Keeping people healthy is good for insurers’ bottom line


Australia’s population is in the midst of considerable demographic change, with a proportional rise in older age groups. Medical successes can now save the lives of those who would have died from illnesses such as heart attacks and cancer. In doing so, the ranks of those with an ongoing and complex health problem have swollen.

Meeting the needs of these people will require a change in the way we deliver health service. Australia’s current health services are provided episodically, when someone gets sick; we need to move towards a system of continuing care, involving a mix of hospital and community support.

Acknowledging the financial benefits of keeping people healthy, several large Australian private health insurers are trialling schemes to provide additional services, such as telephone-based coaching, to encourage healthy lifestyle choices for members at risk of chronic diseases.

But so far their efforts have been limited and haphazard. While the United States system of managed care has been criticised in the past as being too prescriptive, it offers some important lessons for Australian insurers.

Australia’s fragmented system

All health-care providers – public and private – are increasingly investing in ways to better care for people with chronic conditions. We know that good primary care helps patients keep their illnesses under control. But when conditions go unmanaged, and the patient’s health deteriorates, they’re more likely to require costly hospital care.

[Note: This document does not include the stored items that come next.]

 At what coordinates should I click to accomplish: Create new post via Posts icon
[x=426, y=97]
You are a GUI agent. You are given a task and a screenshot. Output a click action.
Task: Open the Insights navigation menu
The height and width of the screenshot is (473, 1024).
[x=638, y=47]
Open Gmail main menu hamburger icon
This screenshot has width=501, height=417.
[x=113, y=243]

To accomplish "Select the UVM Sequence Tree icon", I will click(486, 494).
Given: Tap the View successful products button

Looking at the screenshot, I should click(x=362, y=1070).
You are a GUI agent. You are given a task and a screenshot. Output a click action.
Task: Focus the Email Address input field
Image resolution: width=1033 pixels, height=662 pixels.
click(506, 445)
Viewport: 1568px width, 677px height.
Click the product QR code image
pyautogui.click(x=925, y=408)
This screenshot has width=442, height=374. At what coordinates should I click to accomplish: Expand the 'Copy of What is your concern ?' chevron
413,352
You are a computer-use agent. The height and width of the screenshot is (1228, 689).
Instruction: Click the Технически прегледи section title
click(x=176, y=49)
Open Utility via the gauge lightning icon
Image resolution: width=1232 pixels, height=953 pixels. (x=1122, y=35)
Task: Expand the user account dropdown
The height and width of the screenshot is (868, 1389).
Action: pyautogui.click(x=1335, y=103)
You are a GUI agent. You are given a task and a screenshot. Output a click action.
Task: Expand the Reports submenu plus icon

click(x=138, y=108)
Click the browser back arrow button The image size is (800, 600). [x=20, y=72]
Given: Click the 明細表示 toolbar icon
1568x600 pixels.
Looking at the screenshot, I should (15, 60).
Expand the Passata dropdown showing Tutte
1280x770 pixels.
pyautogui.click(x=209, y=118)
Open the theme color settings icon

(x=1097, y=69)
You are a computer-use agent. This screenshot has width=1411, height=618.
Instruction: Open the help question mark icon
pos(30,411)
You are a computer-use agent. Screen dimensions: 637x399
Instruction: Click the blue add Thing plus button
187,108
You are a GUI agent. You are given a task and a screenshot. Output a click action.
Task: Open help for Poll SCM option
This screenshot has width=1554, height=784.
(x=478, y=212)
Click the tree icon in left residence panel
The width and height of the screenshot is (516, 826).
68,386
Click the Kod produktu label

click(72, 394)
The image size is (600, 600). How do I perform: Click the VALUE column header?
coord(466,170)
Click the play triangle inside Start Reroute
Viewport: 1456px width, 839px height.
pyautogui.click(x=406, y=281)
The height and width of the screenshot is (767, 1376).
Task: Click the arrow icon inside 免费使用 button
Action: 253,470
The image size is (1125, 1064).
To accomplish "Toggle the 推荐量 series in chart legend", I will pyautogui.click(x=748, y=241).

However, Australia has a split health care system, where the Commonwealth manages primary care and the states manage hospitals. This funding system rewards cost-shifting from the Commonwealth to the states and back; the exact opposite of much-needed service shifting on behalf of the patient. It also stops investment following value.

Although hospital is the best place to be if your long-standing condition deteriorates, admission can be highly disruptive for both patients and carers. Picture this scenario: a patient with chronic lung disease with sudden severe breathlessness ends up in the emergency department. Two weeks and tens of thousands of dollars later he returns home.

This hospital visit might have been prevented with a call to his community-based general practitioner, who has been managing the patient’s bronchitis, and a follow-up consultation. It would also reduce the demands of hospitalisation on the individual, his family and the health system.

Insurers aim to keep members healthy and out of hospital.
Hadrian/Shutterstock

Lessons from the United States

The US has made progress in contemporary managed care. Kaiser Permanente (KP) is a health insurance and comprehensive care provider agency which has 9.3 million members (about seven million in California) and uses a system of medical centres, primary care facilities, preventive services and community-based practices.

You or your employer pays your premium and KP matches the type of care to your need. KP measures the outcomes of what their service provides and, in general, these are superior to those achieved in the expensive, unmanaged systems that co-exist elsewhere in the US.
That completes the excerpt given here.